Once you reach POST 0xFF, you need to check the results of POST 0xEE with the
provided reference.
POST 0xEE executes a series of arithmetic and logical operations that affect the
CPU's status flags. None of those operations is checked for correctness during
execution.
Assuming your ouput file is called my-EE-output.txt, compare it with test386-EE-reference.txt using a command like:
$ diff my-EE-output.txt test386-EE-reference.txt
Under Windows, use whatever diff-like tool you prefer.
Every line of test386-EE-reference.txt is composed of:
- operation opcode
- operation mnemonic
- operands size: B=byte, W=word, D=double word
- EAX value before and after execution; it's the value of the destination operand, even if it's not EAX
- EDX value before and after execution; it's the value of the source operand, even if it's not EDX; for shifts and rotates it's the amount; for arithmetic ops with an immediate it's the value of the immediate
- PS value before and after execution; it's the value of the processor status register, but only for the flags defined for the operation; undefined flags are masked out
Use test386.lst and your emulator's logs as a guide to determine instruction and cause of any possible difference.
Remember that test386.asm is open-source. Take advantage of this and read the source code and its comments to know what's really going on. The entry point, you guessed it, is in src/test386.asm.
The execution of test386.asm is deterministic. This means that, at POST FFh, the program results in the same RAM content every time it's executed.
If you have a known working emulator that you trust (preferably open-source), you can compare its memory dump with yours.
Note: unless you know what you're looking for, test 0xE0 (Undefined behaviours and bugs) should be disabled before comparing memory dumps, setting TEST_UNDEF equ to 0.
In the following example I'll use Bochs as a reference.
Beware: this is just an example, I cannot guarantee that Bochs is bug free.
I'll use commands and tools commonly found in Linux and other UNIX-like systems. I'm sure you can find similar tools for Windows, possibly with a GUI.
In Bochs' debugger, use the writemem command to dump the first 640K of memory:
writemem "bochs-640k-memdump.bin" 0 655360
Then do the same in your emulator producing a file named my-640k-memdump.bin.
If you can't dump the first 640K precisely, you can use this command to trim a bigger dump:
$ dd if=my-big-memdump.bin of=my-640k-memdump.bin bs=655360 count=1
Now do a binary compare of the two dumps.
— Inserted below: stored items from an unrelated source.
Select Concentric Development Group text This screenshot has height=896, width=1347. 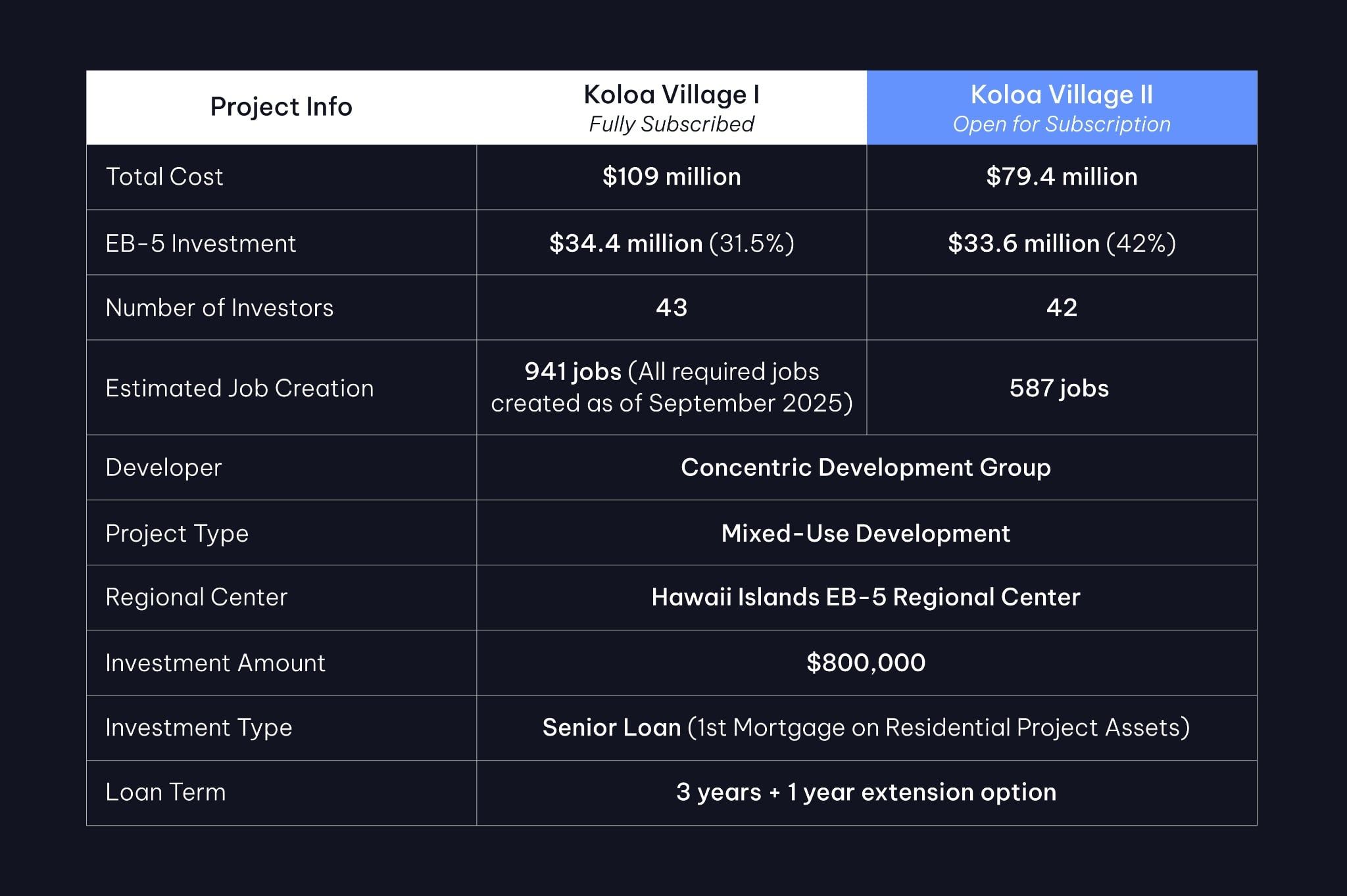866,467
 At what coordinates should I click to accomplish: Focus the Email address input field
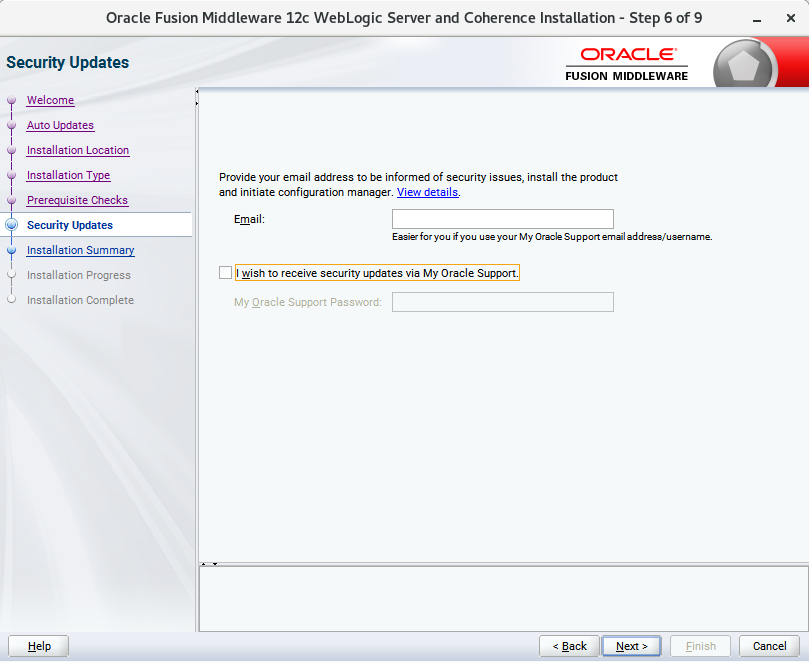tap(502, 220)
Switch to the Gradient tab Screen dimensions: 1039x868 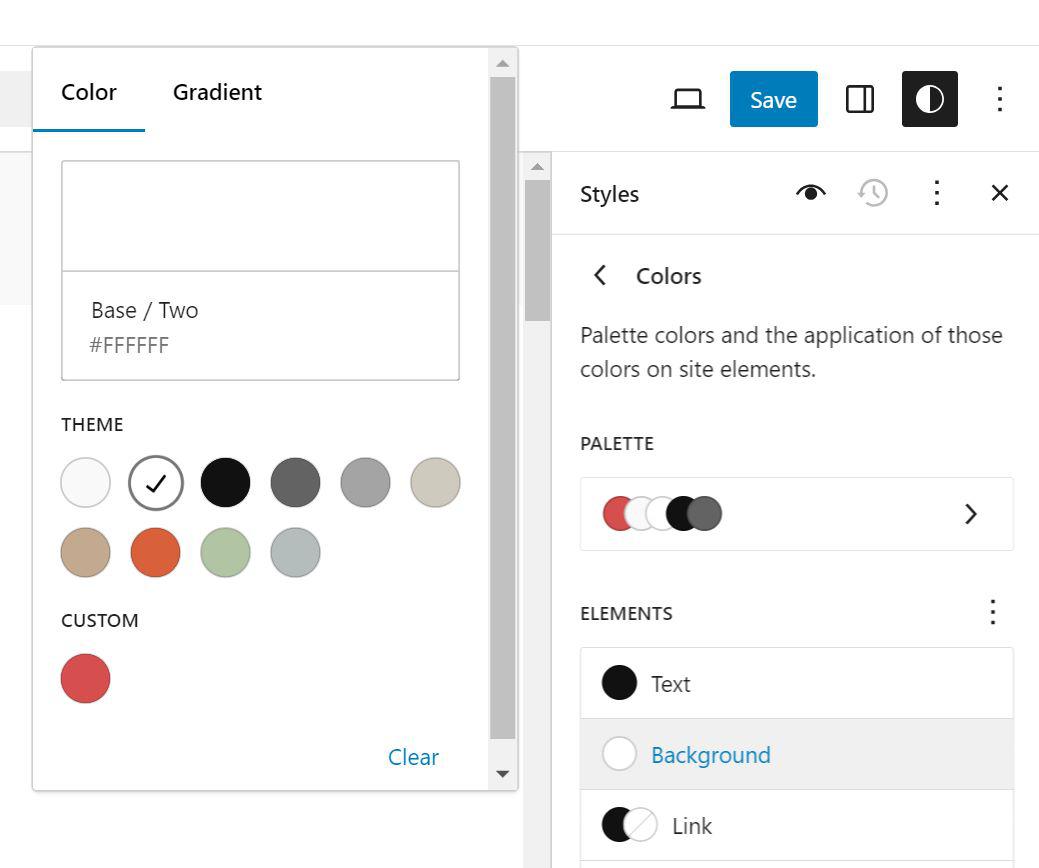(x=217, y=92)
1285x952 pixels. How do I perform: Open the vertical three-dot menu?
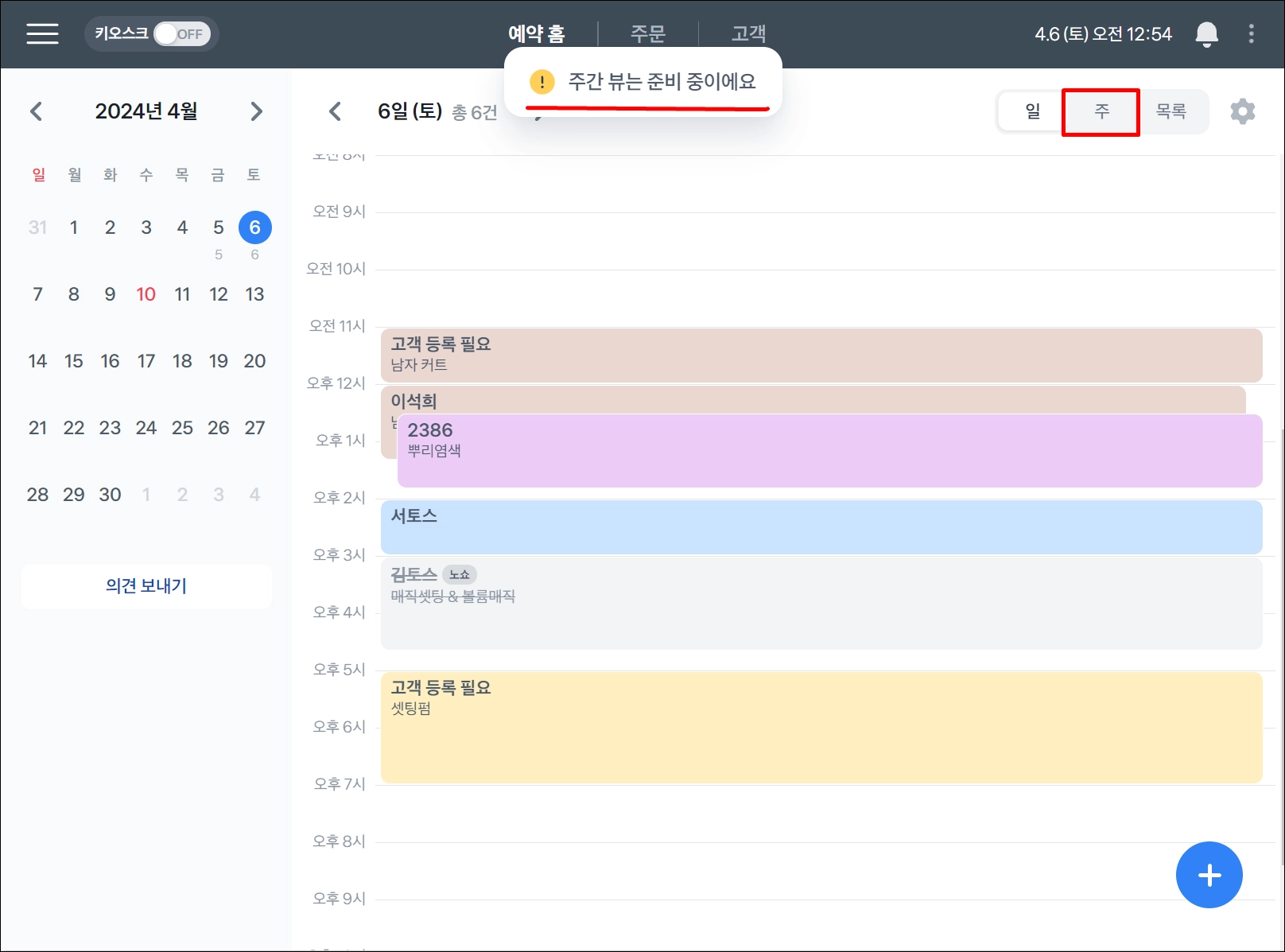(1251, 33)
In order for it to be useful, for every difference detected it should show the byte offset and the values that differ, possibly in hex and/or octal forms.
You can use a combination of cmp and gawk:
$ cmp -l my-640k-memdump.bin bochs-640k-memdump.bin | gawk '{printf "%08X %02X %02X\n", ($1-1), strtonum(0$2), strtonum(0$3)}'
This is a possible output (the actual output of a comparison between my buggy emulator with Bochs):
00002008 27 67
000023C4 27 67
First column: the byte offset
Second column: the value in my-640k-memdump.bin
Third column: the value in bochs-640k-memdump.bin
To roughly determine what's the memory area used for, compare your offsets with the current memory map of test386.asm, reported at the top of the src/test386.asm file.
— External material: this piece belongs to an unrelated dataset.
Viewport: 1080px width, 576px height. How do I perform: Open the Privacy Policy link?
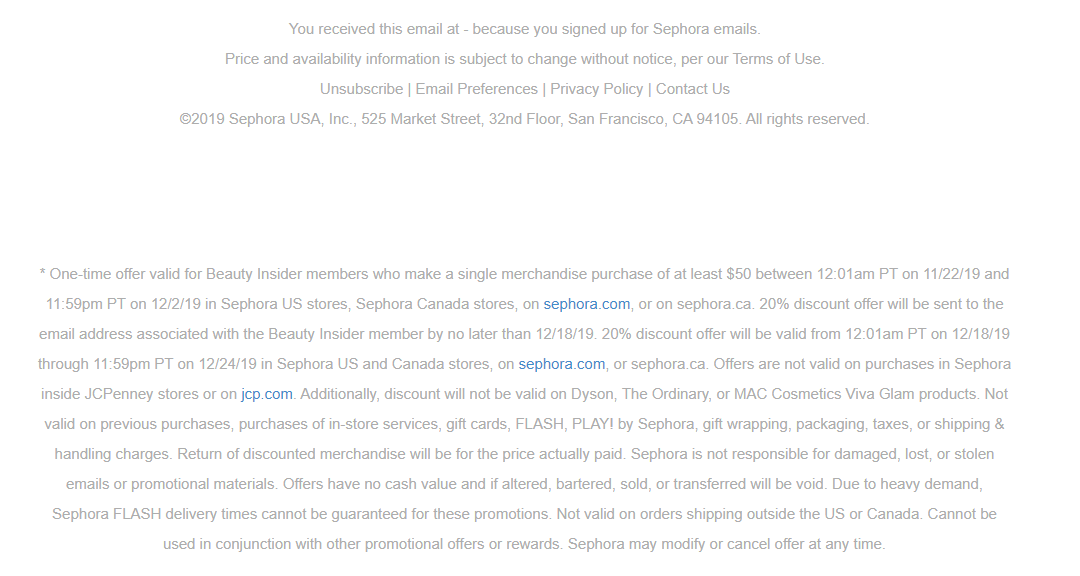tap(596, 89)
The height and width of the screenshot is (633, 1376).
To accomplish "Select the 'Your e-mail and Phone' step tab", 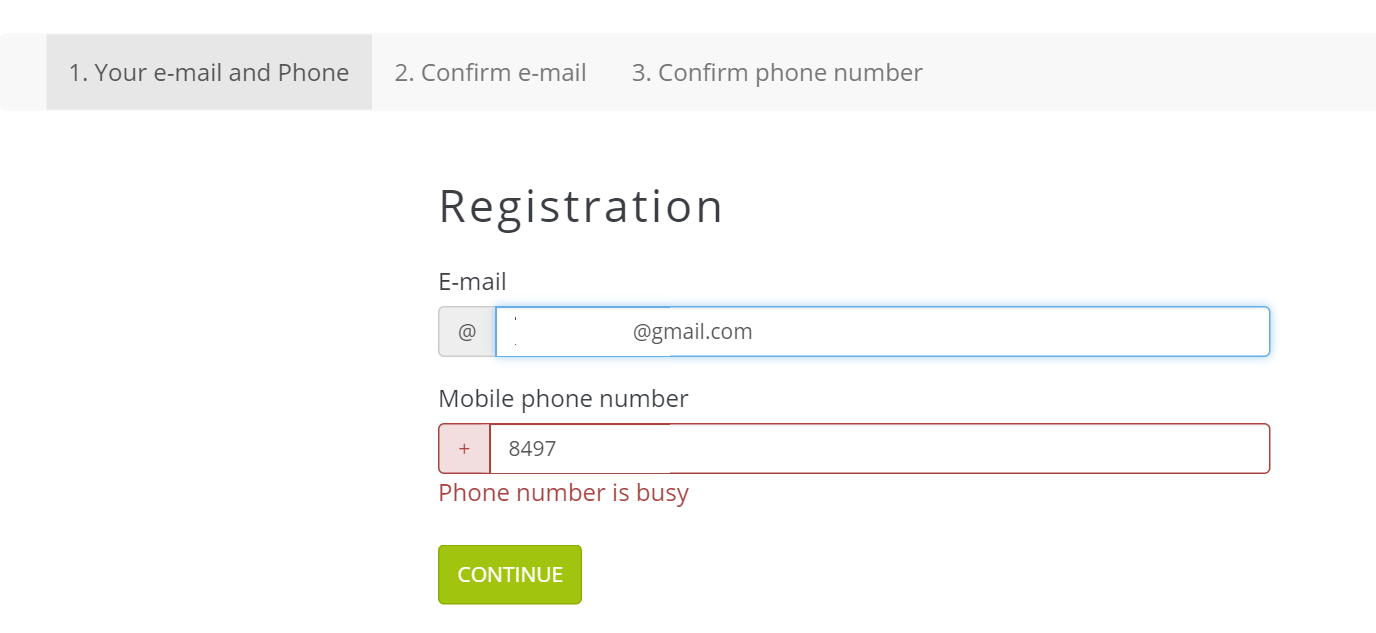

In this example, there's a problem in the way the emulator updates a PTE and in particular the Dirty bit.
To see what's going on, use your emulator's memory traps functionality and
define a read/write trap, in this example at dword 0x2008.
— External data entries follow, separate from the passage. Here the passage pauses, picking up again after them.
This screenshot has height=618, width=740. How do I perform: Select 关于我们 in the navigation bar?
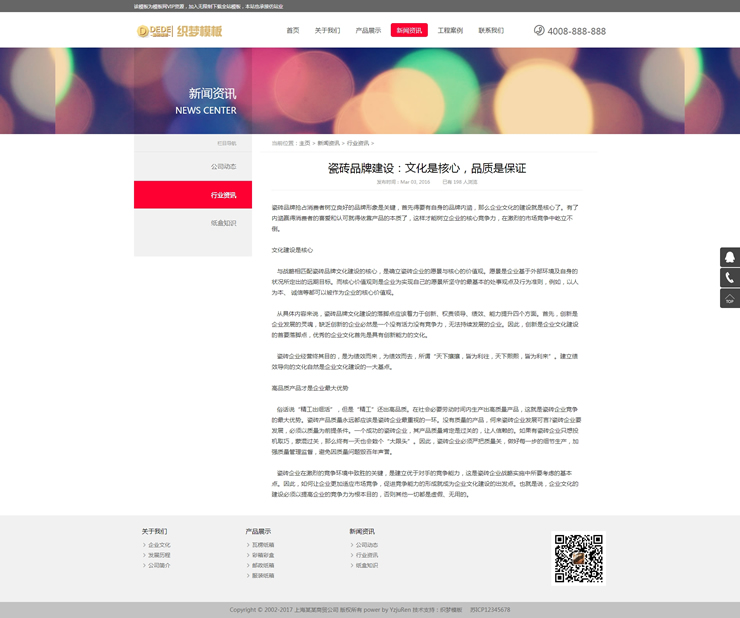[327, 30]
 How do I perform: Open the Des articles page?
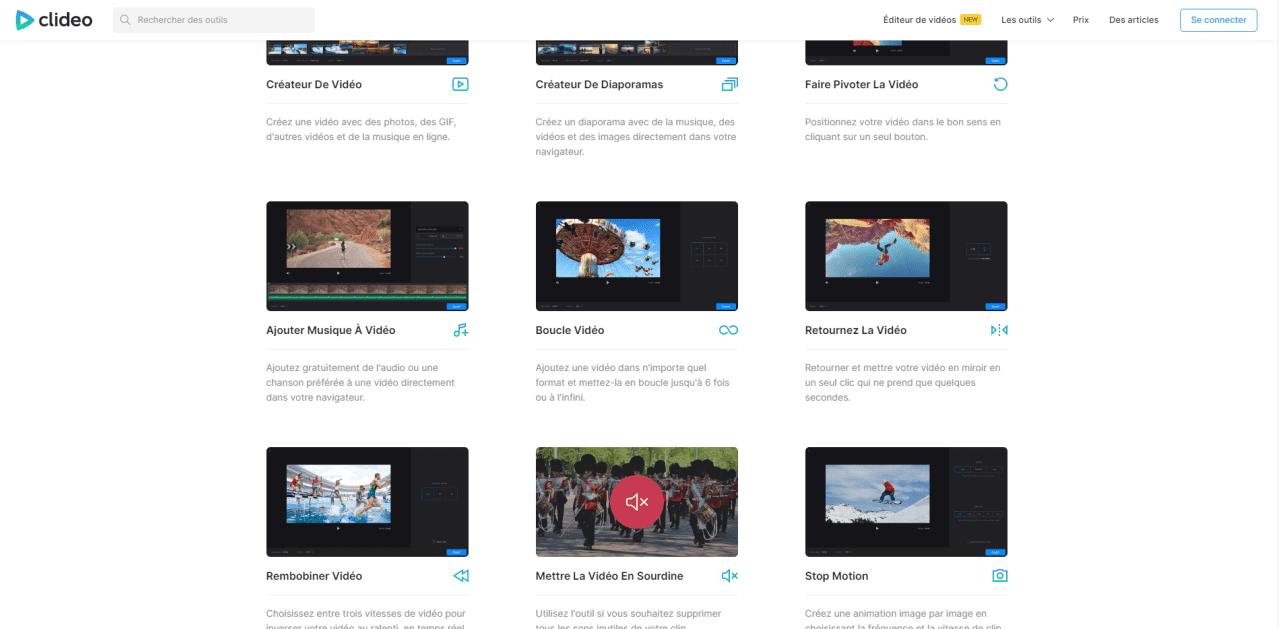1133,19
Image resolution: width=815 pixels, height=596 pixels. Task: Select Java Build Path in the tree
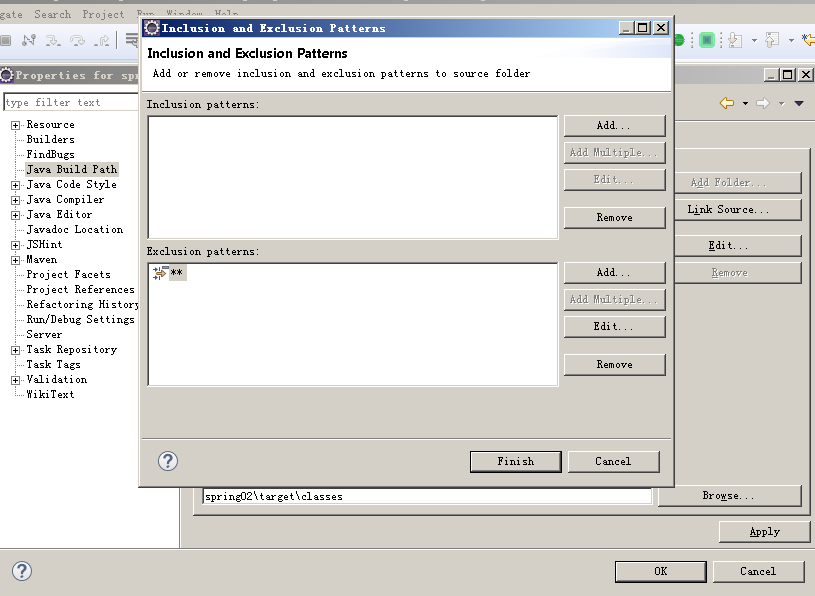(71, 169)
Doing so you'll quickly see who's doing what and where.
Again, use the EIP that you determined with the trap to look up the instruction
in test386.lst
Good luck.
test386.asm was originally developed for IBMulator starting as a derivative work of PCjs.
Distributed under the GNU General Public License as published by the Free Software Foundation, either version 3 of the License, or (at your option) any later version.